Dems candidate for Idaho superintendent of schools hits eastern Idaho
Cindy Wilson, the Democratic nominee for state superintendent of public instruction, is touring East Idaho to drum up support for her challenge to Republican incumbent Sherri Ybarra.
“This is my home area, so of course I have to come talk to voters here,” Wilson said in a Friday afternoon interview at Patty’s Ultimate Coffee House in Ammon.
Wilson is touring East Idaho for the rest of the month before heading off to make campaign stops in north Idaho in August.
“I’m excited at the opportunities this election,” she said. “We’re going to have a new governor. We’re going to have a new lieutenant governor. And I hope we have a new superintendent as well.”
Wilson, originally from Preston, taught at Shelley High School in the early 1990s. She’s also taught in schools in north Idaho and the Treasure Valley, in addition to serving on the Idaho Board of Correction.
Wilson said her experience as an educator makes her a good candidate for the post atop the State Department of Education.
“Research tells us the No. 1 factor in student achievement is a highly effective teacher,” Wilson said. “I want to help our highly effective teachers help other teachers to teach that way to drive student achievement. Every day for the last 33 years, I’ve been learning from students about teaching, what works, how to engage them. That’s what I can bring to the office.”

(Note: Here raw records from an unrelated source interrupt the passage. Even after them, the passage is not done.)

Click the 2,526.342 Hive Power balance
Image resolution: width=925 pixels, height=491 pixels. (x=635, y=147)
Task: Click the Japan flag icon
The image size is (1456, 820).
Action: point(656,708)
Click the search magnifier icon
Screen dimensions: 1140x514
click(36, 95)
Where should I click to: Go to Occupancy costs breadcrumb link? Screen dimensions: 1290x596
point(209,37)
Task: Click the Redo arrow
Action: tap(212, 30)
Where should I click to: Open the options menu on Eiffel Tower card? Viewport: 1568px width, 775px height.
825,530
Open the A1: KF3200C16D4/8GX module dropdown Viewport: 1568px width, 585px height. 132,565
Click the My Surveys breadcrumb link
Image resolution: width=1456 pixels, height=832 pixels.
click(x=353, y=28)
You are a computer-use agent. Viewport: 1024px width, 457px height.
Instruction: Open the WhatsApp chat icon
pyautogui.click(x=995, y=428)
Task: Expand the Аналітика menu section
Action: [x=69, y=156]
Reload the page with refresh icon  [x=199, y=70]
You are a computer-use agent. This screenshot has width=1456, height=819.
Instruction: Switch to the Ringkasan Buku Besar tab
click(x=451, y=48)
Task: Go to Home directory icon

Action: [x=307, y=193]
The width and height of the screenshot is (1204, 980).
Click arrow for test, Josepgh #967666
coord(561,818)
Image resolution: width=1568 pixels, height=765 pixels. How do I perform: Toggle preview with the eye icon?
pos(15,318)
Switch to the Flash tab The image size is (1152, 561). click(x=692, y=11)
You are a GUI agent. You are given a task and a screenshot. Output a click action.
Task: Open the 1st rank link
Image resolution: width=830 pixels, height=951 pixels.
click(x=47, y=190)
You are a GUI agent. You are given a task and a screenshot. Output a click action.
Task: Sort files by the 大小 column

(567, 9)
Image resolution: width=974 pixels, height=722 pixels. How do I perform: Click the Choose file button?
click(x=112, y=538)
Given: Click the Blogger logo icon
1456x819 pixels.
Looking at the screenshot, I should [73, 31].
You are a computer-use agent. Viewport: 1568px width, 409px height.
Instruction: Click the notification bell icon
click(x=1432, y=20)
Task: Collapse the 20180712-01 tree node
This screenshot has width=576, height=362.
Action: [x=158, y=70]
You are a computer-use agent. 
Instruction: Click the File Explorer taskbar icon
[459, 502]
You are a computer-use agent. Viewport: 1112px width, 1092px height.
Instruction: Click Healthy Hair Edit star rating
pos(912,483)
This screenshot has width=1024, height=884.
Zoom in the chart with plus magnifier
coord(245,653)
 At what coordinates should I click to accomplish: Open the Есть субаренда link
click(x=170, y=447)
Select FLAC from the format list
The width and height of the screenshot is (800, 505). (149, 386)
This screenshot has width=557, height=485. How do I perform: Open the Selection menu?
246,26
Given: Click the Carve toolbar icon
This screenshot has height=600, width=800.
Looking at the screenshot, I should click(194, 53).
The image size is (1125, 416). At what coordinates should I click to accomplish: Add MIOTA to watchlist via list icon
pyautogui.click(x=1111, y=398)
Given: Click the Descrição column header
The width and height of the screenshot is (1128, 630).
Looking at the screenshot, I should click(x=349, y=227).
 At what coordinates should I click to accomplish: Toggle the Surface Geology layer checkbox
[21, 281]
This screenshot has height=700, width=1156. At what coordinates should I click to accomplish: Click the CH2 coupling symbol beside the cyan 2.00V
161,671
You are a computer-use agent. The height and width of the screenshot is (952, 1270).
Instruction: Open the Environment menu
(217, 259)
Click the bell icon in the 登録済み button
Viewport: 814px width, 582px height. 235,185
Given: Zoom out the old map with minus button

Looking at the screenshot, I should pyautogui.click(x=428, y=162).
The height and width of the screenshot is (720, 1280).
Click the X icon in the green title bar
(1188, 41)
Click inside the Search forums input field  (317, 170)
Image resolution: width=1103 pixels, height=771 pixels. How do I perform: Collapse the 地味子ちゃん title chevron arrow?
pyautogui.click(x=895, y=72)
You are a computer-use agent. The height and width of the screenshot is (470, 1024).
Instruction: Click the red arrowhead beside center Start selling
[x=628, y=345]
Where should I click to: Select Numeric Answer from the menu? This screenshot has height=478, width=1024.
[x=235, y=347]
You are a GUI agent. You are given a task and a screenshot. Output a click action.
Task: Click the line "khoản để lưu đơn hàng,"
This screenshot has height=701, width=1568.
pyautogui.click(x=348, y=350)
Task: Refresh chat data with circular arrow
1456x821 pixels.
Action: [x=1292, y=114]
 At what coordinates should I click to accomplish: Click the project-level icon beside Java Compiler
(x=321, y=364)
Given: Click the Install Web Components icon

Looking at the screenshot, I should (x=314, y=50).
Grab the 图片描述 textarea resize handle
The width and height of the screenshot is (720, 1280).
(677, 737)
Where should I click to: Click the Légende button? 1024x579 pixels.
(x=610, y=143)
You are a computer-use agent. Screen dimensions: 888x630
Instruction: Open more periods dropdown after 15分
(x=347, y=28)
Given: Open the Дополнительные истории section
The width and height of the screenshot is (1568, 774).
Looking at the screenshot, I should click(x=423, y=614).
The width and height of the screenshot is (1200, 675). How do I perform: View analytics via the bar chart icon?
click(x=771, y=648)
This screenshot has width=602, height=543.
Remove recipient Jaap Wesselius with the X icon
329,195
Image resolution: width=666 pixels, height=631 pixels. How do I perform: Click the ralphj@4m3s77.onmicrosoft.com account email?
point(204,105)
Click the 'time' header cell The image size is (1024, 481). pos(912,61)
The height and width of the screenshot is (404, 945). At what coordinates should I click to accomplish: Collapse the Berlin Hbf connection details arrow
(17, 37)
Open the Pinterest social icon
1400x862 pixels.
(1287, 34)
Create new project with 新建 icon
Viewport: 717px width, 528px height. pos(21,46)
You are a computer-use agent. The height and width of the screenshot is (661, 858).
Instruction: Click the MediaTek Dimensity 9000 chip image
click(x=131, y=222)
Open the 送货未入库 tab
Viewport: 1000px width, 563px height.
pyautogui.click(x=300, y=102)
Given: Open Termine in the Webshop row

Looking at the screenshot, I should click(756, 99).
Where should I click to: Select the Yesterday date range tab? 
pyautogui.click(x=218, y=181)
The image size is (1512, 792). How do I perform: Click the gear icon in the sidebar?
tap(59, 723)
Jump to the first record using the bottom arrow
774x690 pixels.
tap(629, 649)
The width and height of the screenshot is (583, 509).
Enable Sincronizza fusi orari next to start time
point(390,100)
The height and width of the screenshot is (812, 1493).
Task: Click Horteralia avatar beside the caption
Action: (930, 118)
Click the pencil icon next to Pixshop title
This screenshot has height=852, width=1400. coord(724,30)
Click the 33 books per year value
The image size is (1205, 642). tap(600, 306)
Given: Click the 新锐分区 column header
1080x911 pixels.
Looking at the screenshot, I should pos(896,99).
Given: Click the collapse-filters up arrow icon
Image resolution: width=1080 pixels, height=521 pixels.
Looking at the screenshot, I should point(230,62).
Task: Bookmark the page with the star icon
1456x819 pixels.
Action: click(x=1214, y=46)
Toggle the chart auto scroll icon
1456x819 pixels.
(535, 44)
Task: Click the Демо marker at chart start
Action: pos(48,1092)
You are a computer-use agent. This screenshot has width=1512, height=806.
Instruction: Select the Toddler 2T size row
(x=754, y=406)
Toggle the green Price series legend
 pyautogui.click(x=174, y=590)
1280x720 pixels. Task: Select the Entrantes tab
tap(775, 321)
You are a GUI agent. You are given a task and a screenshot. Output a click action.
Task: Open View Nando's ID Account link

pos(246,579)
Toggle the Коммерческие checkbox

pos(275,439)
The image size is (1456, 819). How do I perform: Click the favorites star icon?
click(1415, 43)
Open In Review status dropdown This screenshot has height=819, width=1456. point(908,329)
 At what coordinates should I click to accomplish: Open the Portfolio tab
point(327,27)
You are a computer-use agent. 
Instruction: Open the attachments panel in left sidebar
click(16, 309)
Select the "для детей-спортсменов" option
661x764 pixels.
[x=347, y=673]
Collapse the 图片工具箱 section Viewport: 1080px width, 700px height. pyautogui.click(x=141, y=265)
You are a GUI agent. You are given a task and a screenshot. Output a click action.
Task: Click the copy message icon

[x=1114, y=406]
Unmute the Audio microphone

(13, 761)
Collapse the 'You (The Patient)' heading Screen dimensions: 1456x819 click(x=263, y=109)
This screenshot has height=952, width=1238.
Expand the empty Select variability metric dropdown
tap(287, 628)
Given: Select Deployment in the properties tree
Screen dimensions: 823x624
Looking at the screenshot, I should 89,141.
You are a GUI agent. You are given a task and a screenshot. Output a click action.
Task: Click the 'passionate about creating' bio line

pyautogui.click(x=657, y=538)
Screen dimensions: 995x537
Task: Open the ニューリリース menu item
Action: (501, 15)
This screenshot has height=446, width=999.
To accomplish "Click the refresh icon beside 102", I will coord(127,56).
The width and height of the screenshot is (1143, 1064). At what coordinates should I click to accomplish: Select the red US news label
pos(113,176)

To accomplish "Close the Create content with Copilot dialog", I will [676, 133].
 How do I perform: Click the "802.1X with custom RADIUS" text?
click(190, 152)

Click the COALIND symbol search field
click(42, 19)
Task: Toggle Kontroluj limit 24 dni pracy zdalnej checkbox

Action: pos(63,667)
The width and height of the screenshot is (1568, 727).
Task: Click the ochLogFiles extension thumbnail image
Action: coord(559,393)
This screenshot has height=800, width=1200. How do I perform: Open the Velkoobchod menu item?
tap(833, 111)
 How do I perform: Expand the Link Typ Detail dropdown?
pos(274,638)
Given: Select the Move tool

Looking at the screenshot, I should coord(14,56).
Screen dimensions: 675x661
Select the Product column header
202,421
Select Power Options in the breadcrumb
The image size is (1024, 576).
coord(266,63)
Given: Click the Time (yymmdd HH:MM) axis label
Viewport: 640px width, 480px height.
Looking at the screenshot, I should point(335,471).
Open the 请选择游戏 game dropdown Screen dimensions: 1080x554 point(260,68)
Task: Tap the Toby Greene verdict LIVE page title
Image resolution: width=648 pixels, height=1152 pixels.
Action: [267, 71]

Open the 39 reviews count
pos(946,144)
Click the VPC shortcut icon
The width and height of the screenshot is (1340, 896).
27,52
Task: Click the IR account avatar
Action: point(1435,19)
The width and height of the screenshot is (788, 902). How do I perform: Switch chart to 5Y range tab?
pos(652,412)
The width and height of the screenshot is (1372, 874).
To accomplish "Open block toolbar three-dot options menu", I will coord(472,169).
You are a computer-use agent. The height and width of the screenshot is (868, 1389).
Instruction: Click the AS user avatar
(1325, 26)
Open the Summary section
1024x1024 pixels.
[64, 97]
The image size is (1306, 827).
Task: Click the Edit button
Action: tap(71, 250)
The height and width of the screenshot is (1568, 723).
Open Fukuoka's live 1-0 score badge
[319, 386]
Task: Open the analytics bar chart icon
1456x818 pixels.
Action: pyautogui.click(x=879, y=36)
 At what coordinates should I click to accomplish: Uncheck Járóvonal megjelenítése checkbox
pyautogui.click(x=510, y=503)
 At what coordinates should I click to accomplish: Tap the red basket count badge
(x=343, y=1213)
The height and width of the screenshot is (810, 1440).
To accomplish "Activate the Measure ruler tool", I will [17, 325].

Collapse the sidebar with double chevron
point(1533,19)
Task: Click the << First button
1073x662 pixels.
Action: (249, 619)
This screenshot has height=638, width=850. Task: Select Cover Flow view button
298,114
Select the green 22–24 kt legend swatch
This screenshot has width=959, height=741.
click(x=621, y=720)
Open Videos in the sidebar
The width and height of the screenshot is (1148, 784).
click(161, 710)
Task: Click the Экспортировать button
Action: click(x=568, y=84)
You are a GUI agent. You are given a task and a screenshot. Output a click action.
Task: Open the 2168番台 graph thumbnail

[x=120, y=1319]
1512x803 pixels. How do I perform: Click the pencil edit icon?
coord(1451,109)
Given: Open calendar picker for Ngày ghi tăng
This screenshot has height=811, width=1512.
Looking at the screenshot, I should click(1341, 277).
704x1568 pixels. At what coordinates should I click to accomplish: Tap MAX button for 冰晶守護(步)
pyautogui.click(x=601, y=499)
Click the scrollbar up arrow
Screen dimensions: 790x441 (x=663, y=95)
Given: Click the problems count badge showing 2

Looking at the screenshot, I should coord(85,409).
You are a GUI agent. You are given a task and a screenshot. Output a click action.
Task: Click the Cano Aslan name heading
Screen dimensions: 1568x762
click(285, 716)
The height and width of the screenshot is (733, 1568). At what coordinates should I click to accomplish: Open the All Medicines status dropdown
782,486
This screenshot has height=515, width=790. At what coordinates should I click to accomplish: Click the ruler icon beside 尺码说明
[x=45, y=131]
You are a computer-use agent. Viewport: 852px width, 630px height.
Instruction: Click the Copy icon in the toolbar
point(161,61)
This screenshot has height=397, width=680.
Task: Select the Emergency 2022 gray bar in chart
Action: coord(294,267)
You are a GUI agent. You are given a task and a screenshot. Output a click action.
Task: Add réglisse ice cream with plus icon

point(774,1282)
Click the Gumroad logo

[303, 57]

Wilson, who attended Ricks College before graduating from Boise State University, was the first in her family to earn a degree. She said it would help Idaho’s college go-on rate to promote more interaction between high school students and university professors, for example, through guest teaching opportunities.
“I’m a first-generation college graduate,” she said. “When I went to Rexburg to go to school, that was intimidating. My parents had never been to college. There was no career counseling back in those days. Whatever we can do to help young people do to feel like they can be part of a university community, that will help them go there.”
Wilson said it’s vital not only to continue raising starting teacher pay to more competitive levels, but also to raise the pay of experienced classroom teachers.
“This is a big problem in Southeastern Idaho,” Wilson said. “I’ve lost so many teacher friends who have gone into Wyoming, where they can make $10,000 or $20,000 more per year.”
Wilson has a schedule of towns where she will hold events on her website, cindyforschools.org.